PROBLEM:
Line by line, transcribe the data shown below.

SOURCE MATERIAL:
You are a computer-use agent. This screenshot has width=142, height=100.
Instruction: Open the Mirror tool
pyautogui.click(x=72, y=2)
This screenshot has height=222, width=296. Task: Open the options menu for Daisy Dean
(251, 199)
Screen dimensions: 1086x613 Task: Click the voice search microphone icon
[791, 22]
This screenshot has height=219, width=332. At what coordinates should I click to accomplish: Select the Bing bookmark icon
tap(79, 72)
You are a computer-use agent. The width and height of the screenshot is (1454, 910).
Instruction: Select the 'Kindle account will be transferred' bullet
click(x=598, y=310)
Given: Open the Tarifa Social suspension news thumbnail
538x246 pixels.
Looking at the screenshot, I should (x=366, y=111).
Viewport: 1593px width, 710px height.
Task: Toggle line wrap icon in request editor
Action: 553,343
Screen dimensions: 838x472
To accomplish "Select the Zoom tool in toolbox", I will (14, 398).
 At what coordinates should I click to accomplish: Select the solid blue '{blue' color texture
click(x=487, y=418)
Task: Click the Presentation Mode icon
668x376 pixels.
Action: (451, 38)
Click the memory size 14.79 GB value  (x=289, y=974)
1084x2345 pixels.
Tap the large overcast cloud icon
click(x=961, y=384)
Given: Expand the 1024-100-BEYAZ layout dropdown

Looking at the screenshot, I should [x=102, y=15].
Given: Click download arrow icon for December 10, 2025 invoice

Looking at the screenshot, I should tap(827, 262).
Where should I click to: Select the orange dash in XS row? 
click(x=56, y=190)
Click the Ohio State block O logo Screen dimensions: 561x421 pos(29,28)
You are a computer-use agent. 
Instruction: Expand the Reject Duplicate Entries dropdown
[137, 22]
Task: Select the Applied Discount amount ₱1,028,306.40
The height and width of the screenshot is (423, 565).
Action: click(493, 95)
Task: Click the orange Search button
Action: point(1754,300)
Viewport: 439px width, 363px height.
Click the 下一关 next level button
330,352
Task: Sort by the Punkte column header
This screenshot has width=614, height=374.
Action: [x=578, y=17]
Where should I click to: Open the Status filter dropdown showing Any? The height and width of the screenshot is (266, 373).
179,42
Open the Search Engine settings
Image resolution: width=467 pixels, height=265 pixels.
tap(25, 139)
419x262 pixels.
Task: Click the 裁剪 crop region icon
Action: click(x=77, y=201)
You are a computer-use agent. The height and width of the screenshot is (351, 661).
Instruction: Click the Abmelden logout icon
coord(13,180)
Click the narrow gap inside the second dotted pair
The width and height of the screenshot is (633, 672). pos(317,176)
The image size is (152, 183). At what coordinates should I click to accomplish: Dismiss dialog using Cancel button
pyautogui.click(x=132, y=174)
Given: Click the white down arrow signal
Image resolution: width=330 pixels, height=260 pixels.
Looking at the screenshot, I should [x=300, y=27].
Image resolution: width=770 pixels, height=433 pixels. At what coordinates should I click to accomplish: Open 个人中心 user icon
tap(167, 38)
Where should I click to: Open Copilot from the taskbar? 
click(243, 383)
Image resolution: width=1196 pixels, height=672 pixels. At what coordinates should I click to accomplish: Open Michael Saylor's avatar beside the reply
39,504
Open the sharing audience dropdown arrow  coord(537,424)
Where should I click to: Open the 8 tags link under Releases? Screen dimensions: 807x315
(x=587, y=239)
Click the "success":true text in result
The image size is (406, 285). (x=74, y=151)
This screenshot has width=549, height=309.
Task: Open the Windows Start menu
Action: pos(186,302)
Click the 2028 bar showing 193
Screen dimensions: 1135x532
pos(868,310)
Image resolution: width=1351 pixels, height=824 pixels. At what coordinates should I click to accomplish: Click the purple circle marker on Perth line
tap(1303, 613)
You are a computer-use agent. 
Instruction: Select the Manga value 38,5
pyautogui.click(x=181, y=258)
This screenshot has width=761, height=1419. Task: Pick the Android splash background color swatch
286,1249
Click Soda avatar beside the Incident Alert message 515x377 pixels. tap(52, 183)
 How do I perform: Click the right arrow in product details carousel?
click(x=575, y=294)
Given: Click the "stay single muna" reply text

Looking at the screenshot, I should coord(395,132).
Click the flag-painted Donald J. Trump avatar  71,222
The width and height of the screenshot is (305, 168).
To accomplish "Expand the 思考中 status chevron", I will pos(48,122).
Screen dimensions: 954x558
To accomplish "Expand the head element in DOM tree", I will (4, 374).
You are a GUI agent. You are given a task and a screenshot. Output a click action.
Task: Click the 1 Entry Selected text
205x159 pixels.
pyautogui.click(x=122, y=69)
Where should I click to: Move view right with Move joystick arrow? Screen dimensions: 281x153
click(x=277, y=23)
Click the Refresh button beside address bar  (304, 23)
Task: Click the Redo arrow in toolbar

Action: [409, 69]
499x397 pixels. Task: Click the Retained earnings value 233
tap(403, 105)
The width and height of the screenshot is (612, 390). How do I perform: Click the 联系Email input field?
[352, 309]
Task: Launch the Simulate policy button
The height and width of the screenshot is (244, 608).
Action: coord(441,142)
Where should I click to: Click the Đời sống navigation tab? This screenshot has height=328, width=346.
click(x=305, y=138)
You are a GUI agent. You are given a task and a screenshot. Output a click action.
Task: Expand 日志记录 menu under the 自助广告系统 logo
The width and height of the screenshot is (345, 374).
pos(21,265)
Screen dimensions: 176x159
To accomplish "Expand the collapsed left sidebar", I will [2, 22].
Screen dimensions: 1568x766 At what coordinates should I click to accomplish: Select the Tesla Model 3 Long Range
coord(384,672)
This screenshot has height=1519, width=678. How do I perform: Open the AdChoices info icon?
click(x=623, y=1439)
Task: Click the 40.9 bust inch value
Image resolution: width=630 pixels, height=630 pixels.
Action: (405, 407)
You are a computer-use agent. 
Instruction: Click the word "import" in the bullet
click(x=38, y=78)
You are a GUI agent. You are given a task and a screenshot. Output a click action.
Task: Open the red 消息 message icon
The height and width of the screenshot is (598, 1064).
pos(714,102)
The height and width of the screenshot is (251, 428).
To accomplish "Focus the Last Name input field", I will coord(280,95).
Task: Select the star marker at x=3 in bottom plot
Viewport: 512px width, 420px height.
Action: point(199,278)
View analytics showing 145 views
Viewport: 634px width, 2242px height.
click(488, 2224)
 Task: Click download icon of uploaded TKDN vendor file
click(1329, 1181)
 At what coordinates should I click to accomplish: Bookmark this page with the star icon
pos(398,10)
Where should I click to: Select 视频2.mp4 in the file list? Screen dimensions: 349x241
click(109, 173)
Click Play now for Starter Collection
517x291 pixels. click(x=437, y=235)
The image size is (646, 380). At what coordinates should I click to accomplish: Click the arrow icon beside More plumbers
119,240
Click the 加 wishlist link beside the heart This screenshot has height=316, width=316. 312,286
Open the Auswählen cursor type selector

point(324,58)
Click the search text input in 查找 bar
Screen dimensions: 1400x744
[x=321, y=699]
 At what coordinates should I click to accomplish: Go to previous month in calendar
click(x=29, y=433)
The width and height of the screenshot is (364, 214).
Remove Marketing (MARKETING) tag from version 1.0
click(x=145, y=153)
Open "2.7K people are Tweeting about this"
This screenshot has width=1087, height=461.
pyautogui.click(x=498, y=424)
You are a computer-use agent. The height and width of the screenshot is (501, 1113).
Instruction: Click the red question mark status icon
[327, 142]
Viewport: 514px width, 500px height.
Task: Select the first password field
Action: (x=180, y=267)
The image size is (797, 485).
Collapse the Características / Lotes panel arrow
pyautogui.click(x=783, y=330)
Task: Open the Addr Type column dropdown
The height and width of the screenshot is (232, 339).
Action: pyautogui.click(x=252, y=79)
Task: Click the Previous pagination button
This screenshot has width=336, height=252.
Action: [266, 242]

WORKED SOLUTION:
You are a computer-use agent. This screenshot has width=142, height=100.
Instruction: Open the Mirror tool
pyautogui.click(x=72, y=2)
This screenshot has height=222, width=296. Task: Open the options menu for Daisy Dean
(251, 199)
Screen dimensions: 1086x613 Task: Click the voice search microphone icon
[791, 22]
This screenshot has height=219, width=332. At what coordinates should I click to accomplish: Select the Bing bookmark icon
tap(79, 72)
You are a computer-use agent. The width and height of the screenshot is (1454, 910).
Instruction: Select the 'Kindle account will be transferred' bullet
click(x=598, y=310)
Given: Open the Tarifa Social suspension news thumbnail
538x246 pixels.
Looking at the screenshot, I should (x=366, y=111).
Viewport: 1593px width, 710px height.
Task: Toggle line wrap icon in request editor
Action: 553,343
Screen dimensions: 838x472
To accomplish "Select the Zoom tool in toolbox", I will (14, 398).
 At what coordinates should I click to accomplish: Select the solid blue '{blue' color texture
click(x=487, y=418)
Task: Click the Presentation Mode icon
668x376 pixels.
Action: (451, 38)
Click the memory size 14.79 GB value  (x=289, y=974)
1084x2345 pixels.
Tap the large overcast cloud icon
click(x=961, y=384)
Given: Expand the 1024-100-BEYAZ layout dropdown

Looking at the screenshot, I should [x=102, y=15].
Given: Click download arrow icon for December 10, 2025 invoice

Looking at the screenshot, I should tap(827, 262).
Where should I click to: Select the orange dash in XS row? 
click(x=56, y=190)
Click the Ohio State block O logo Screen dimensions: 561x421 pos(29,28)
You are a computer-use agent. 
Instruction: Expand the Reject Duplicate Entries dropdown
[137, 22]
Task: Select the Applied Discount amount ₱1,028,306.40
The height and width of the screenshot is (423, 565).
Action: click(493, 95)
Task: Click the orange Search button
Action: point(1754,300)
Viewport: 439px width, 363px height.
Click the 下一关 next level button
330,352
Task: Sort by the Punkte column header
This screenshot has width=614, height=374.
Action: [x=578, y=17]
Where should I click to: Open the Status filter dropdown showing Any? The height and width of the screenshot is (266, 373).
179,42
Open the Search Engine settings
Image resolution: width=467 pixels, height=265 pixels.
tap(25, 139)
419x262 pixels.
Task: Click the 裁剪 crop region icon
Action: click(x=77, y=201)
You are a computer-use agent. The height and width of the screenshot is (351, 661).
Instruction: Click the Abmelden logout icon
coord(13,180)
Click the narrow gap inside the second dotted pair
The width and height of the screenshot is (633, 672). pos(317,176)
The image size is (152, 183). At what coordinates should I click to accomplish: Dismiss dialog using Cancel button
pyautogui.click(x=132, y=174)
Given: Click the white down arrow signal
Image resolution: width=330 pixels, height=260 pixels.
Looking at the screenshot, I should [x=300, y=27].
Image resolution: width=770 pixels, height=433 pixels. At what coordinates should I click to accomplish: Open 个人中心 user icon
tap(167, 38)
Where should I click to: Open Copilot from the taskbar? 
click(243, 383)
Image resolution: width=1196 pixels, height=672 pixels. At what coordinates should I click to accomplish: Open Michael Saylor's avatar beside the reply
39,504
Open the sharing audience dropdown arrow  coord(537,424)
Where should I click to: Open the 8 tags link under Releases? Screen dimensions: 807x315
(x=587, y=239)
Click the "success":true text in result
The image size is (406, 285). (x=74, y=151)
This screenshot has width=549, height=309.
Task: Open the Windows Start menu
Action: pos(186,302)
Click the 2028 bar showing 193
Screen dimensions: 1135x532
pos(868,310)
Image resolution: width=1351 pixels, height=824 pixels. At what coordinates should I click to accomplish: Click the purple circle marker on Perth line
tap(1303, 613)
You are a computer-use agent. 
Instruction: Select the Manga value 38,5
pyautogui.click(x=181, y=258)
This screenshot has width=761, height=1419. Task: Pick the Android splash background color swatch
286,1249
Click Soda avatar beside the Incident Alert message 515x377 pixels. tap(52, 183)
 How do I perform: Click the right arrow in product details carousel?
click(x=575, y=294)
Given: Click the "stay single muna" reply text

Looking at the screenshot, I should coord(395,132).
Click the flag-painted Donald J. Trump avatar  71,222
The width and height of the screenshot is (305, 168).
To accomplish "Expand the 思考中 status chevron", I will pos(48,122).
Screen dimensions: 954x558
To accomplish "Expand the head element in DOM tree", I will (4, 374).
You are a GUI agent. You are given a task and a screenshot. Output a click action.
Task: Click the 1 Entry Selected text
205x159 pixels.
pyautogui.click(x=122, y=69)
Where should I click to: Move view right with Move joystick arrow? Screen dimensions: 281x153
click(x=277, y=23)
Click the Refresh button beside address bar  (304, 23)
Task: Click the Redo arrow in toolbar

Action: [409, 69]
499x397 pixels. Task: Click the Retained earnings value 233
tap(403, 105)
The width and height of the screenshot is (612, 390). How do I perform: Click the 联系Email input field?
[352, 309]
Task: Launch the Simulate policy button
The height and width of the screenshot is (244, 608).
Action: coord(441,142)
Where should I click to: Click the Đời sống navigation tab? This screenshot has height=328, width=346.
click(x=305, y=138)
You are a GUI agent. You are given a task and a screenshot. Output a click action.
Task: Expand 日志记录 menu under the 自助广告系统 logo
The width and height of the screenshot is (345, 374).
pos(21,265)
Screen dimensions: 176x159
To accomplish "Expand the collapsed left sidebar", I will [2, 22].
Screen dimensions: 1568x766 At what coordinates should I click to accomplish: Select the Tesla Model 3 Long Range
coord(384,672)
This screenshot has height=1519, width=678. How do I perform: Open the AdChoices info icon?
click(x=623, y=1439)
Task: Click the 40.9 bust inch value
Image resolution: width=630 pixels, height=630 pixels.
Action: (405, 407)
You are a computer-use agent. 
Instruction: Click the word "import" in the bullet
click(x=38, y=78)
You are a GUI agent. You are given a task and a screenshot. Output a click action.
Task: Open the red 消息 message icon
The height and width of the screenshot is (598, 1064).
pos(714,102)
The height and width of the screenshot is (251, 428).
To accomplish "Focus the Last Name input field", I will coord(280,95).
Task: Select the star marker at x=3 in bottom plot
Viewport: 512px width, 420px height.
Action: point(199,278)
View analytics showing 145 views
Viewport: 634px width, 2242px height.
click(488, 2224)
 Task: Click download icon of uploaded TKDN vendor file
click(1329, 1181)
 At what coordinates should I click to accomplish: Bookmark this page with the star icon
pos(398,10)
Where should I click to: Select 视频2.mp4 in the file list? Screen dimensions: 349x241
click(109, 173)
Click Play now for Starter Collection
517x291 pixels. click(x=437, y=235)
The image size is (646, 380). At what coordinates should I click to accomplish: Click the arrow icon beside More plumbers
119,240
Click the 加 wishlist link beside the heart This screenshot has height=316, width=316. 312,286
Open the Auswählen cursor type selector

point(324,58)
Click the search text input in 查找 bar
Screen dimensions: 1400x744
[x=321, y=699]
 At what coordinates should I click to accomplish: Go to previous month in calendar
click(x=29, y=433)
The width and height of the screenshot is (364, 214).
Remove Marketing (MARKETING) tag from version 1.0
click(x=145, y=153)
Open "2.7K people are Tweeting about this"
This screenshot has width=1087, height=461.
pyautogui.click(x=498, y=424)
You are a computer-use agent. The height and width of the screenshot is (501, 1113).
Instruction: Click the red question mark status icon
[327, 142]
Viewport: 514px width, 500px height.
Task: Select the first password field
Action: (x=180, y=267)
The image size is (797, 485).
Collapse the Características / Lotes panel arrow
pyautogui.click(x=783, y=330)
Task: Open the Addr Type column dropdown
The height and width of the screenshot is (232, 339).
Action: pyautogui.click(x=252, y=79)
Task: Click the Previous pagination button
This screenshot has width=336, height=252.
Action: [266, 242]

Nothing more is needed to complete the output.